Un signal audio est par nature alternatif et au point où on souhaite le prélever, il n'a pas forcement une amplitude suffisante. Il convient de l'amplifier si cela est nécessaire. Puis ensuite il faut le redresser, c'est à dire récupérer les alternances positives ou négatives (ou les deux), et les "lisser" pour pouvoir les afficher. Si on ne procèdait pas ainsi, la valeur moyenne affichée serait toujours voisine de zéro : lors des alternances négatives, l'aiguille du galvanomètre aurait tendance à aller à gauche et lors des alternances positives, elle aurait tendance à aller à droite.

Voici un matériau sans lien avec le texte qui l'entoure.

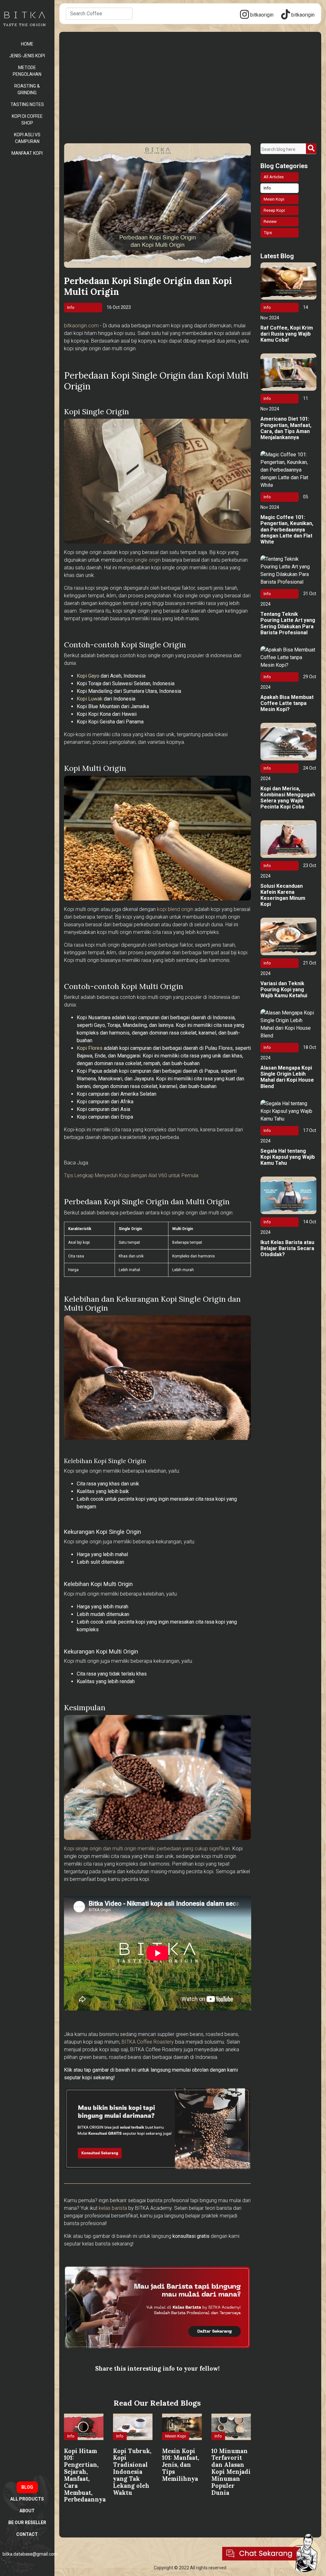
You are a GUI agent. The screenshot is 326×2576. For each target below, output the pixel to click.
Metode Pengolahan (27, 71)
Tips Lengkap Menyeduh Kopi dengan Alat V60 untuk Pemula (131, 1175)
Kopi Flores (90, 1048)
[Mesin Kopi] (177, 2444)
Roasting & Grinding (27, 89)
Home (27, 43)
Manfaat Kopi (27, 153)
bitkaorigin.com (81, 326)
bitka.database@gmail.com (30, 2554)
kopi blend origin (175, 909)
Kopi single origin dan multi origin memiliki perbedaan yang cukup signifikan (147, 1849)
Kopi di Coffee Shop (27, 119)
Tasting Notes (27, 104)
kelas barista (113, 2208)
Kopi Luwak (90, 699)
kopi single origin (142, 560)
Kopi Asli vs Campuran (27, 138)
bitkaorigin (261, 15)
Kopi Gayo (88, 676)
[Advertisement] (190, 95)
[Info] (72, 2444)
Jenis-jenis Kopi (27, 55)
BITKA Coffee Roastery (148, 2042)
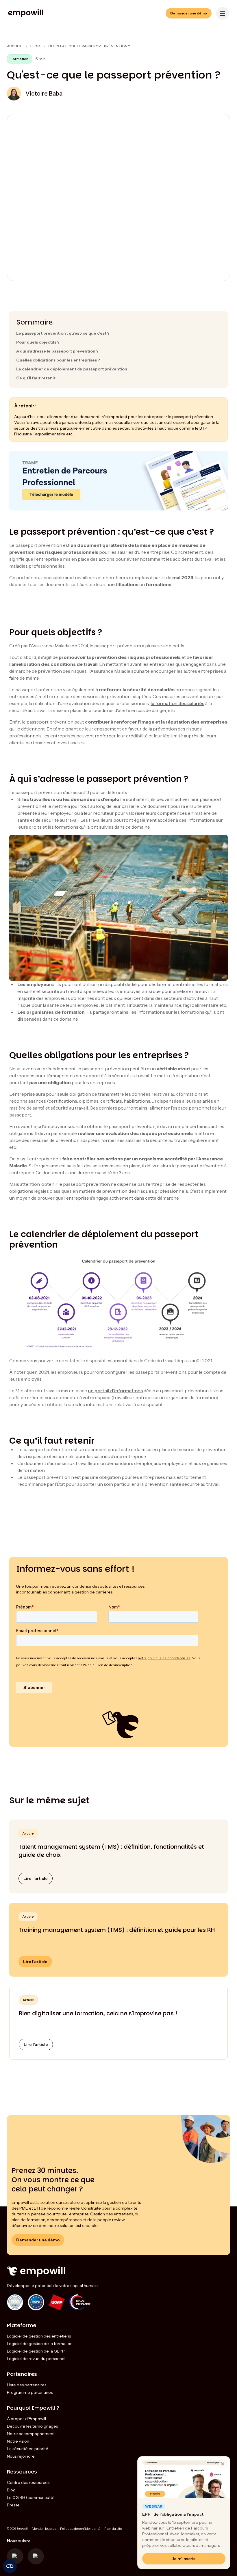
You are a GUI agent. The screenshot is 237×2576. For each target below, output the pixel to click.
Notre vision (18, 2441)
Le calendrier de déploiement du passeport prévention (71, 369)
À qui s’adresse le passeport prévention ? (57, 351)
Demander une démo (188, 13)
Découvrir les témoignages (32, 2426)
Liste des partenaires (26, 2384)
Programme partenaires (30, 2392)
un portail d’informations (115, 1390)
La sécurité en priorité (27, 2448)
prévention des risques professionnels (145, 1191)
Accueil (14, 46)
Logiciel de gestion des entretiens (39, 2336)
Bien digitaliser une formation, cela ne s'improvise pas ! (98, 2013)
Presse (13, 2505)
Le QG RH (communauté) (31, 2497)
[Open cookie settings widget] (10, 2566)
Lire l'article (35, 1878)
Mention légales (44, 2528)
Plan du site (113, 2528)
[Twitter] (15, 2556)
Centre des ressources (28, 2482)
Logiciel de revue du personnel (36, 2358)
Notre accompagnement (31, 2433)
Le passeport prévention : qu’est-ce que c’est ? (63, 333)
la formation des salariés (177, 703)
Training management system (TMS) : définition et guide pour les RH (116, 1930)
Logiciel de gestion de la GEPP (36, 2351)
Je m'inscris (183, 2558)
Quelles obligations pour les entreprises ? (58, 360)
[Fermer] (223, 2464)
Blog (35, 46)
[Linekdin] (36, 2556)
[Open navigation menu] (222, 13)
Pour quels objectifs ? (38, 342)
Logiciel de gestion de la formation (40, 2343)
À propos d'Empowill (26, 2418)
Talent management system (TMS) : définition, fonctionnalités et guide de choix (111, 1851)
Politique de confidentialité (80, 2528)
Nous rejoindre (21, 2456)
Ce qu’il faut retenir (35, 378)
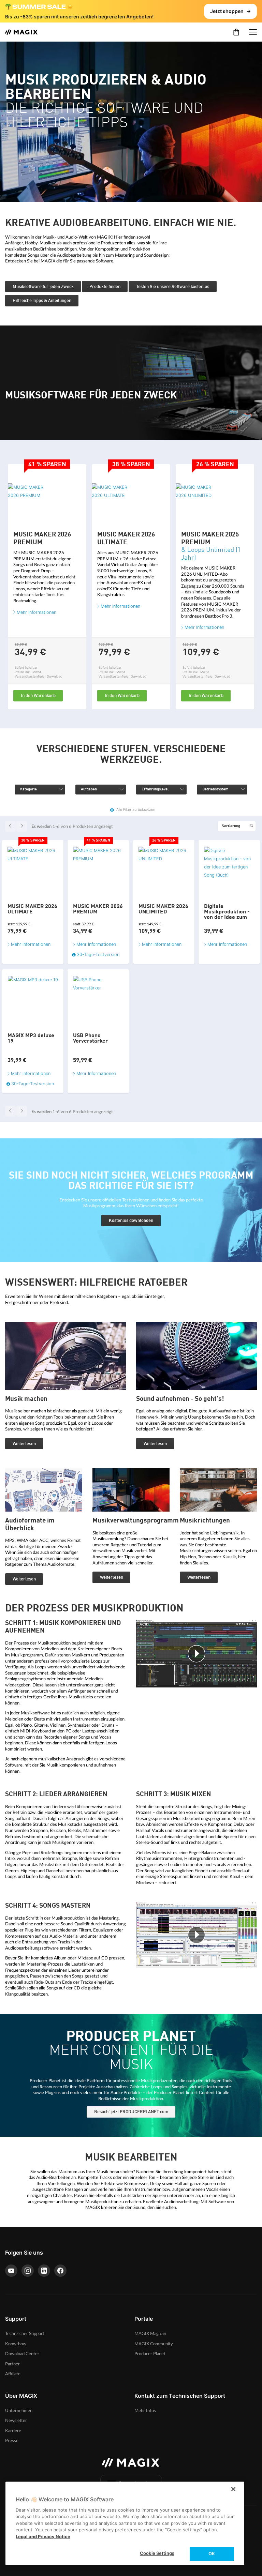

Avec l'inertie de la mécanique, l'aiguille ne bougerait que très peu, et on aurait l'impression qu'aucun signal n'est mesuré.
Le redressement, qui est donc obligatoire vous l'avez compris, peut être effectué par une ou plusieurs diodes. Il arrive parfois qu'on se contente de visualiser les alternances positives seules (dans ce cas, one tient pas compte des alternances négatives), principalement pour limiter la complexité du montage... et son coût de revient. Bien entendu, ne travailler qu'avec les alternances positives réduit la précision de l'affichage, mais cette façon de faire est assez répendue sur les appareils grand public. Un schéma de redresseur double alternance à diodes est présenté à la page Vu-mètre - Redresseur 001.
La ballistique correspond au temps de réponse (temps de réaction, ou temps d'attaque) du système d'affichage et au temps de relachement (le temps que met l'affichage pour retourner à zéro quand le signal audio disparaît). Un temps d'attaque de quelques centaines de ms (millisecondes) a été ainsi adopté pour le vu-mètre, il va sans dire que les crêtes (passages forts très brefs) n'ont pas le temps d'être prises en compte !
Dans ce domaine de "mesure", il faut trouver un compromis entre temps d'attaque rapide (pour ne pas louper les crêtes) et temps d'intégration (pour afficher une valeur qui soit le plus en relation possible avec la sensation de puissance sonore. Comme celà est difficile à réaliser avec un seul appareil, l'usage de deux affichages indépendants possédant chacun des ballistiques différentes peut être envisagé (un vu-mètre et un crête-mètre surveillant en même temps le même signal audio).
Notons en passant qu'il existe des systèmes d'affichage de type bargraphe qui permettent de montrer simultanement une valeur "Vu" et une valeur "Crête" d'un même signal. Pour cela, il est fait usage d'un commutateur rapide qui oriente alternativement l'entrée du système d'affichage proprement dit soit vers la sortie de la section Vu soit vers la sortie de la section Crête, assez rapidement pour que l'oeil n'y voit que du feu. Un galvanomètre à aiguille d'entrée de gamme ne peut être utilisé pour ce genre d'opération.
Remarque : la recherche des "meilleurs temps de réponse" par les techniciens et opérateurs du son a été difficile et longue, car le résultat visuel rendu par un vumètre ou crête-mètre dépend beaucoup du contenu sonore. Un constat est toutefois ressorti des nombreux tests : il est inutile d'afficher avec précision les très faibles niveaux audio (on n'est pas dans un contexte de mesure du niveau de bruit de fond), l'objectif est de se concentrer sur les niveaux qui approchent des valeurs susceptibles de poser un problème de saturation par écrêtage.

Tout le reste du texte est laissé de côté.